ABOUT THIS TASK - Return, from the data that follows, each line that holds the word "more".

── DATA RECORDS

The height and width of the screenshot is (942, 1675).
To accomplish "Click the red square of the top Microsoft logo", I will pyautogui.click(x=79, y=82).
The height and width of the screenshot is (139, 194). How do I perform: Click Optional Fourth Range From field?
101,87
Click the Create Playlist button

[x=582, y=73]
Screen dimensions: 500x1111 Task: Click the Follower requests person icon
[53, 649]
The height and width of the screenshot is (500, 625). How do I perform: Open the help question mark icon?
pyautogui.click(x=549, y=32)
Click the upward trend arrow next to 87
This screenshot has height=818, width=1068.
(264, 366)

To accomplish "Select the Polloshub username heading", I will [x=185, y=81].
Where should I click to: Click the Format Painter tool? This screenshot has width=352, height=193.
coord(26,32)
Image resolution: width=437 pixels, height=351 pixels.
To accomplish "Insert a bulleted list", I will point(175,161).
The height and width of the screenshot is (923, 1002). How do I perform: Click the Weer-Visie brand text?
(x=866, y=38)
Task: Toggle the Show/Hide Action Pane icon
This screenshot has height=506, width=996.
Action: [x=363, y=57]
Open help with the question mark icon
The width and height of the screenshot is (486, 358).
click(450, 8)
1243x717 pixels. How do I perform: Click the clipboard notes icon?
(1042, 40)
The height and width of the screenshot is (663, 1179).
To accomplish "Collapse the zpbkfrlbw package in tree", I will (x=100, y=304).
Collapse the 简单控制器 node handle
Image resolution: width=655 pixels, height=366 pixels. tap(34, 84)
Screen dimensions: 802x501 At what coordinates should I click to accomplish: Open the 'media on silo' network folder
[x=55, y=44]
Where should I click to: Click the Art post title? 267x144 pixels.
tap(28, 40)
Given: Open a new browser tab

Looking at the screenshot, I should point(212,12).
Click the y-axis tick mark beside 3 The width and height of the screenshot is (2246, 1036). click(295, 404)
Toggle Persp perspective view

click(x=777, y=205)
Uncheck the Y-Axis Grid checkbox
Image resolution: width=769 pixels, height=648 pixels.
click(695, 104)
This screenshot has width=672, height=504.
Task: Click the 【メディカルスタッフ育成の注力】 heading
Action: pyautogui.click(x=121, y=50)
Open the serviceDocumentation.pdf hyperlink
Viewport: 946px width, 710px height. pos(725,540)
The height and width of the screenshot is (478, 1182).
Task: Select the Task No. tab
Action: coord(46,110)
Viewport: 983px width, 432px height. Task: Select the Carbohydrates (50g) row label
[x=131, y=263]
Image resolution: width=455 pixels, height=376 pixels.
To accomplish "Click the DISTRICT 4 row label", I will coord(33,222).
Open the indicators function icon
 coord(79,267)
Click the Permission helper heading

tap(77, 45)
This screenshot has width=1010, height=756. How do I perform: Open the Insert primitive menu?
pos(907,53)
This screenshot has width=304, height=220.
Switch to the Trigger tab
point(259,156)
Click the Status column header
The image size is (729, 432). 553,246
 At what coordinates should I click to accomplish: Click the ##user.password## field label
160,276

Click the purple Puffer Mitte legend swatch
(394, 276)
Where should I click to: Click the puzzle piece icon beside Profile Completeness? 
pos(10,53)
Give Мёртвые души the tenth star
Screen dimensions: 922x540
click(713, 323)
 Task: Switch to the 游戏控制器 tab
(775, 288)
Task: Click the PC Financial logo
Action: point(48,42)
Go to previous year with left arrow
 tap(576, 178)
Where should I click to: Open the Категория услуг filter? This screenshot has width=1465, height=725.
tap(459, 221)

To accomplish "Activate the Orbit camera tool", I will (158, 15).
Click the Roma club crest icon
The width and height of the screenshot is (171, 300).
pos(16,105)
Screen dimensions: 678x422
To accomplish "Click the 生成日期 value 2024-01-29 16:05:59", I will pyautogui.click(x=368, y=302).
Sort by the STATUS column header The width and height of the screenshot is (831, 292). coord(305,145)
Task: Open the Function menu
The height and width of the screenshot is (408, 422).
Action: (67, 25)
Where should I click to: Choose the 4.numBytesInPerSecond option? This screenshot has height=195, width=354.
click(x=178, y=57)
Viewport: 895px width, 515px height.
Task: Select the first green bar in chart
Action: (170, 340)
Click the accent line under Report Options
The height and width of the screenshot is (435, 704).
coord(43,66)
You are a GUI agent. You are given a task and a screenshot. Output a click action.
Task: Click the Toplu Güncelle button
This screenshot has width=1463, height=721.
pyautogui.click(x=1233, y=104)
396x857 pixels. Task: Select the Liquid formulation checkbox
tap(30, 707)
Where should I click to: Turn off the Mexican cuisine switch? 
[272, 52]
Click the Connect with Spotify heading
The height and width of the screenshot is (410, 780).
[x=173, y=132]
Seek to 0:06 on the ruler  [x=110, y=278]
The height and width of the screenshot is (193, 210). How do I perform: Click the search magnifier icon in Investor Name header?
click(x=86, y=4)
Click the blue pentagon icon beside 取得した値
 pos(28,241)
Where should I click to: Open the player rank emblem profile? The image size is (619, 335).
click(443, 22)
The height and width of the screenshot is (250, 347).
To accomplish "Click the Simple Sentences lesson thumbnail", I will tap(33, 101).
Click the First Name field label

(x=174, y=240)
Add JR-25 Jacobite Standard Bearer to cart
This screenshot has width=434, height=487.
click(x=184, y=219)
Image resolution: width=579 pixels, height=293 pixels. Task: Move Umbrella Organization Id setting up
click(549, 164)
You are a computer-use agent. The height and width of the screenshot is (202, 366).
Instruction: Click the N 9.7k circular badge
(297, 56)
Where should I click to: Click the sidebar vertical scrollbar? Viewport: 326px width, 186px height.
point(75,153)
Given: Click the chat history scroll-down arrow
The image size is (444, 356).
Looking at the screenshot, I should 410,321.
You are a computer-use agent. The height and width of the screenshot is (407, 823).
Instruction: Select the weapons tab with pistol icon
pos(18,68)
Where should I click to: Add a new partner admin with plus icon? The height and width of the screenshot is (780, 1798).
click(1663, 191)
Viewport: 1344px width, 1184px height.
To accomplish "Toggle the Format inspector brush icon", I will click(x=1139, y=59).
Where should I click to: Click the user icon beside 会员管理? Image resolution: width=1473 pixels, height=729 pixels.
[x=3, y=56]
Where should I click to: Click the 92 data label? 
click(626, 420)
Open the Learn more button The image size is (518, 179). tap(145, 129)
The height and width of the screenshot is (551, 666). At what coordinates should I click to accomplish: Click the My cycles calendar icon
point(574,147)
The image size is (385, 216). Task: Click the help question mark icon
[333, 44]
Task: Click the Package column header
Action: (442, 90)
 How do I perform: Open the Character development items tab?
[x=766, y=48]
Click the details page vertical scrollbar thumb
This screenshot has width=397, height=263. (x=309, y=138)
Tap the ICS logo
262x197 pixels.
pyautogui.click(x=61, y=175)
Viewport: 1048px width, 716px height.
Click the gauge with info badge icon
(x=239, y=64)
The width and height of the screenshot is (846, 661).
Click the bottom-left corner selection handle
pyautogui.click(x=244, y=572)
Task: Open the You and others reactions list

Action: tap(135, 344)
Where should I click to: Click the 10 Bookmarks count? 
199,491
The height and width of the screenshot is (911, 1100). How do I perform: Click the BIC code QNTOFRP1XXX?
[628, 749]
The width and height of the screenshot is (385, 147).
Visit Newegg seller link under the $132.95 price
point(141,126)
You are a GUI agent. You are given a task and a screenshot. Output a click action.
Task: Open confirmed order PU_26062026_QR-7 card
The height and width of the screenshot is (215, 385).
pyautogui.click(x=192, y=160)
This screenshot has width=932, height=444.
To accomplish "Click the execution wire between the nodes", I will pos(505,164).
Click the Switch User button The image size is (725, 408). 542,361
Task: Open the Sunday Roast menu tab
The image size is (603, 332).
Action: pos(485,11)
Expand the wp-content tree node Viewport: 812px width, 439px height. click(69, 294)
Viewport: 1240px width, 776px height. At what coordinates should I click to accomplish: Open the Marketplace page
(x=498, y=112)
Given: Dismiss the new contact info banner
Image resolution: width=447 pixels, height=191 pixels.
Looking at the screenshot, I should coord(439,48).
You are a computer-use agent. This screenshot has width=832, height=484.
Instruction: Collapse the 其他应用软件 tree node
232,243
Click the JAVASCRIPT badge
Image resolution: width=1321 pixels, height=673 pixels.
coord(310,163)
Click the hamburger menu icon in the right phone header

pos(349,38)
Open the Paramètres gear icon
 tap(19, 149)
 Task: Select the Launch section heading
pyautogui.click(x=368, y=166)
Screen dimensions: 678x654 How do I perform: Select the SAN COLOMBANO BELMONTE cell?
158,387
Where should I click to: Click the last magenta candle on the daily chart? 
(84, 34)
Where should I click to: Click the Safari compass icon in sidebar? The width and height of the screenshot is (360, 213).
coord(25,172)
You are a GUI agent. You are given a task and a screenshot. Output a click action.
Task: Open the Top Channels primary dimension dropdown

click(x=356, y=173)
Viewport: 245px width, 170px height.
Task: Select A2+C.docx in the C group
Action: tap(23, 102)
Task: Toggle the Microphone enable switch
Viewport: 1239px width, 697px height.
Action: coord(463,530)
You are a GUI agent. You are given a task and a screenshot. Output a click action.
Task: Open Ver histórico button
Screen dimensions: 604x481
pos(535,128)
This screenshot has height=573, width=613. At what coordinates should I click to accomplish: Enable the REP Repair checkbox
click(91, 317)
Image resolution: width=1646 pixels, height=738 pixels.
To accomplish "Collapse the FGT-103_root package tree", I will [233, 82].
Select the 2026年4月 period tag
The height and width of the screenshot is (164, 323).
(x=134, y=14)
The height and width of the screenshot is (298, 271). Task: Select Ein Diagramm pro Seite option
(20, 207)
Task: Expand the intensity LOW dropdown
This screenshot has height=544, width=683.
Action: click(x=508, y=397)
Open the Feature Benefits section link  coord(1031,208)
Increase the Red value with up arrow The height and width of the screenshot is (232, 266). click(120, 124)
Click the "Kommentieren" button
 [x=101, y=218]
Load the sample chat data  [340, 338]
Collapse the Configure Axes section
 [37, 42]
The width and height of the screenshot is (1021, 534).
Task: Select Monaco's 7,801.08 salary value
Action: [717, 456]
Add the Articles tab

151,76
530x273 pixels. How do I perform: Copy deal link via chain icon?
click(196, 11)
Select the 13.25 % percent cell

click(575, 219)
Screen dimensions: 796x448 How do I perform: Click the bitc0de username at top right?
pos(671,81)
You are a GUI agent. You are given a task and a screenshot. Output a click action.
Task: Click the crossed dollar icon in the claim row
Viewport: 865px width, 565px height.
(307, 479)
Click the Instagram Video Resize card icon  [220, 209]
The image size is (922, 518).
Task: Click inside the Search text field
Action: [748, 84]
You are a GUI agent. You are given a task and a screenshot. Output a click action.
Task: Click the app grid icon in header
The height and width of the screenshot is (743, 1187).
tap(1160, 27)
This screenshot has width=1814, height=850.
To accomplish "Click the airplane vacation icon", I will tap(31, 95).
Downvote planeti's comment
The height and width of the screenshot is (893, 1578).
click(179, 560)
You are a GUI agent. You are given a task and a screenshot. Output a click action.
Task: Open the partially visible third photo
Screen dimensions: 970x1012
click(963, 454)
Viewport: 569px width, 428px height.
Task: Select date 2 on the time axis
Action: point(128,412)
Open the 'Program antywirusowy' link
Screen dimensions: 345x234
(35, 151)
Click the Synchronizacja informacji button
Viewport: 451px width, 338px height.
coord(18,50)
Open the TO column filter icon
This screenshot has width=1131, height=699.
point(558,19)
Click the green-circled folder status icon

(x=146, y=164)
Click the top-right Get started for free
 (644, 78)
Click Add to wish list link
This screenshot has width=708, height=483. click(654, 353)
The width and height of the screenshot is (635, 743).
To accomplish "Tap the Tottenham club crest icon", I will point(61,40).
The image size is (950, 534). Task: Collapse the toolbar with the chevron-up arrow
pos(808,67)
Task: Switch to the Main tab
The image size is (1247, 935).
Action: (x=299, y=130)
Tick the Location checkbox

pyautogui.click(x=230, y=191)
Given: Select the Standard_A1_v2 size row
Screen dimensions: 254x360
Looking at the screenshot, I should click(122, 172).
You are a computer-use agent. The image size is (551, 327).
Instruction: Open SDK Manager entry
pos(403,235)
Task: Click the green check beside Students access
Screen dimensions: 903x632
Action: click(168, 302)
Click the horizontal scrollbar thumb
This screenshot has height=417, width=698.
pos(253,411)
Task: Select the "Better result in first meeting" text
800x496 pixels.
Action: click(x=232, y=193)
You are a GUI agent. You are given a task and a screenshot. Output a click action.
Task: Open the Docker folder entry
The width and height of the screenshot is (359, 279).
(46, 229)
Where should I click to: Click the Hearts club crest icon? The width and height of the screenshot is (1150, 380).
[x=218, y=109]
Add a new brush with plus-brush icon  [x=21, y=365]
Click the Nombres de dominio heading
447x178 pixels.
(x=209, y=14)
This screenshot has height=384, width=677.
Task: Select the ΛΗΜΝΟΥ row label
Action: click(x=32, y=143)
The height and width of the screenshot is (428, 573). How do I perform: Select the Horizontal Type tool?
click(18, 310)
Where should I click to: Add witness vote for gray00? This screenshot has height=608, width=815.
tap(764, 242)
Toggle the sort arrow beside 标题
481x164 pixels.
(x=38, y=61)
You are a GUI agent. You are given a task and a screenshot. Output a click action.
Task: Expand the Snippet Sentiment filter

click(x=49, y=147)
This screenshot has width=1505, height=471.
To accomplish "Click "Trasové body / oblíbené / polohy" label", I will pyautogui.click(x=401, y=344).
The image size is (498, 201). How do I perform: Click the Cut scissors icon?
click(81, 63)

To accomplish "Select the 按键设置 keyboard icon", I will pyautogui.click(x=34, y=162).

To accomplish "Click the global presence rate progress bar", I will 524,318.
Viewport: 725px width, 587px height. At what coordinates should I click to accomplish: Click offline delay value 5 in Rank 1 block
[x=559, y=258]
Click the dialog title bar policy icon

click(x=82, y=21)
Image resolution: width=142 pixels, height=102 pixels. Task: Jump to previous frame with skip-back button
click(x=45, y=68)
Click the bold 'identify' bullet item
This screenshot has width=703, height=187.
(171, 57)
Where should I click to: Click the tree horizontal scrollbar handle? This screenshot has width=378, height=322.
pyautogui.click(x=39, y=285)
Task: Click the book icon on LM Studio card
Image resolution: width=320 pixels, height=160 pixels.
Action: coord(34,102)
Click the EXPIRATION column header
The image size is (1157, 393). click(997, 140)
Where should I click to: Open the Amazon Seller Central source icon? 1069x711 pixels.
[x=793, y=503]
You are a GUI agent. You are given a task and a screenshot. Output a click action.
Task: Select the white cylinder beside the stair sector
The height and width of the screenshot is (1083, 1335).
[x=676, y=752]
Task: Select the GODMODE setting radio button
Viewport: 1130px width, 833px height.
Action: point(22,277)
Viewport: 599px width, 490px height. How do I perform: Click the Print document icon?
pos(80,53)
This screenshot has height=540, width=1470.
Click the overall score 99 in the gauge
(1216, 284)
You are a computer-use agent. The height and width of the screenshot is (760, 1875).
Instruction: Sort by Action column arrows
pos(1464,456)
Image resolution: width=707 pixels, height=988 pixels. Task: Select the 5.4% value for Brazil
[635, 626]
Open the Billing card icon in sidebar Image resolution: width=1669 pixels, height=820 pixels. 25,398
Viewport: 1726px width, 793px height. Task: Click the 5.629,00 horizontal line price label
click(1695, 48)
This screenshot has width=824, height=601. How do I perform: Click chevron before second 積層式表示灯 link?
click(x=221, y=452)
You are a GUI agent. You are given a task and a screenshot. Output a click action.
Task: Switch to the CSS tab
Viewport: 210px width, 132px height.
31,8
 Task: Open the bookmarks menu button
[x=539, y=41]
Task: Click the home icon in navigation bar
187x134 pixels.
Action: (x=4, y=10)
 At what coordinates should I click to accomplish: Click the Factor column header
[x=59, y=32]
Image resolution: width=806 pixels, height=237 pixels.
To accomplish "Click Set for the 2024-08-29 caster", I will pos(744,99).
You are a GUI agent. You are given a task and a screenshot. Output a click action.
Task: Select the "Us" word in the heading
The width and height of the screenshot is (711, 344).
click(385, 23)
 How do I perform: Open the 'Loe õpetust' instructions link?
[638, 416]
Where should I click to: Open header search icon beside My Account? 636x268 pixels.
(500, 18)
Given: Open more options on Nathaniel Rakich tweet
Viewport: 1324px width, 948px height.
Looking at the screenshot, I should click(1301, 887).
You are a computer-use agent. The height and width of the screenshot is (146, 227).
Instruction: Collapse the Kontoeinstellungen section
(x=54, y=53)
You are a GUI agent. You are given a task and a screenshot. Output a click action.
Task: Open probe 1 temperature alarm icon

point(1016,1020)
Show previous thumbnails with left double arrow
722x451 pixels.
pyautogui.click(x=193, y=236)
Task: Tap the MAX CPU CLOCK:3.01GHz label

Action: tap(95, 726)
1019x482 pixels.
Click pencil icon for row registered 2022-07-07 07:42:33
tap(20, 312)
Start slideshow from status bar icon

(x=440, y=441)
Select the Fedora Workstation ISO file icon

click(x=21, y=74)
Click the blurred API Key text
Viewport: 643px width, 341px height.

────

EXERCISE ANSWER -
Open the Learn more button The image size is (518, 179). tap(145, 129)
Given: Open more options on Nathaniel Rakich tweet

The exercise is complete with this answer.